Lord Sutherland of Houndwood

Academic who led the way on reforms to social care in Scotland

Born: February 25, 1941;

Loading article content

Died: January 29, 2018

LORD Sutherland of Houndwood, who has died aged 76, was a distinguished academic and public servant who brought about a radical reform of Edinburgh University and recommended fundamental changes in care for the elderly.

He was recognised as one of those rare individuals who combined a lifelong commitment to intellectual academic life with public service. He chaired, for example, the far-reaching Royal Commission on Long-Term Care of the Elderly in 1999 which recommended that nursing and personal care should be provided free by the government. Critics considered such proposals beyond the public purse and that the cost would be prohibitive.

The London government quietly let the report gather dust and took no action but Lord Sutherland continued to champion the Commission’s proposals and was encouraged when the Scottish executive implemented many of the core proposals. He was also amongst the first to call for the alignment of health and social care budgets together with social security benefits, especially for the elderly. Lord Sutherland was a passionate advocate for equality and providing a fair and dignified lifestyle for the elderly.

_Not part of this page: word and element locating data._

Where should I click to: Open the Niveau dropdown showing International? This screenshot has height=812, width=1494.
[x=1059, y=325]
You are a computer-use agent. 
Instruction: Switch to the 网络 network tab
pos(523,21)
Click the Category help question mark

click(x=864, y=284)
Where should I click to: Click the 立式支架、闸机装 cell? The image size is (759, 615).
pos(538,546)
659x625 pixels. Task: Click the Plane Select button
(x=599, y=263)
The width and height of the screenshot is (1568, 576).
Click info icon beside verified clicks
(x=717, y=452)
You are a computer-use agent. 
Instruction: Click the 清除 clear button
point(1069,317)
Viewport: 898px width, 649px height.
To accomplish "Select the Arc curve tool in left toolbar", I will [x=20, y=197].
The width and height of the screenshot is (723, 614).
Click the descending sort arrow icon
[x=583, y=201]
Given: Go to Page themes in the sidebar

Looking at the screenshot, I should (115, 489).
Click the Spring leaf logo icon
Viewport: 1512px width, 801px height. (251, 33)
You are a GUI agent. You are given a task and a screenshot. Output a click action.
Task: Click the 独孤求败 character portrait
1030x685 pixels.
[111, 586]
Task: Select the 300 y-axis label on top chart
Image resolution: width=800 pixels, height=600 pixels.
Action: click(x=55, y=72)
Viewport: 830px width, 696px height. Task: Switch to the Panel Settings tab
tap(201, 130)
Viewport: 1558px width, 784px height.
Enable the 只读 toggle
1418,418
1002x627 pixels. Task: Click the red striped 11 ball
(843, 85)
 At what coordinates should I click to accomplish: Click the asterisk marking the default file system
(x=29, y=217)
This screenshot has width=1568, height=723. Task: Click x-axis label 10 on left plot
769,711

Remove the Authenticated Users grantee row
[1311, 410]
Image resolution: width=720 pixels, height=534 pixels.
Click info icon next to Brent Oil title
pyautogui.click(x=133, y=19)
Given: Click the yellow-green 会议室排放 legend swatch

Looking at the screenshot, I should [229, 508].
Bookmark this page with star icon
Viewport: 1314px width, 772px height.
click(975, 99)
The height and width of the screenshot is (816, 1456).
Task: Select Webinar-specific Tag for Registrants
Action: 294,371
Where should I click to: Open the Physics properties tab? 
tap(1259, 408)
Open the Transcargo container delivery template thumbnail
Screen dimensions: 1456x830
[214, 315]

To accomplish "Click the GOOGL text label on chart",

In a far ranging academic career, Lord Sutherland held posts at Stirling University, King’s College, London and was principal and vice-chancellor of Edinburgh University. His knowledge and political astuteness ensured he was often asked to chair enquiries into complex social matters.

Stewart Ross Sutherland was brought up in Aberdeenshire, the son of George Sutherland, a drapery salesman, and his wife, Ethel. He attended Robert Gordon’s College and then graduated from Aberdeen University with a first-class MA in philosophy, and two years later received an MA in philosophy of religion from Corpus Christi College, Cambridge.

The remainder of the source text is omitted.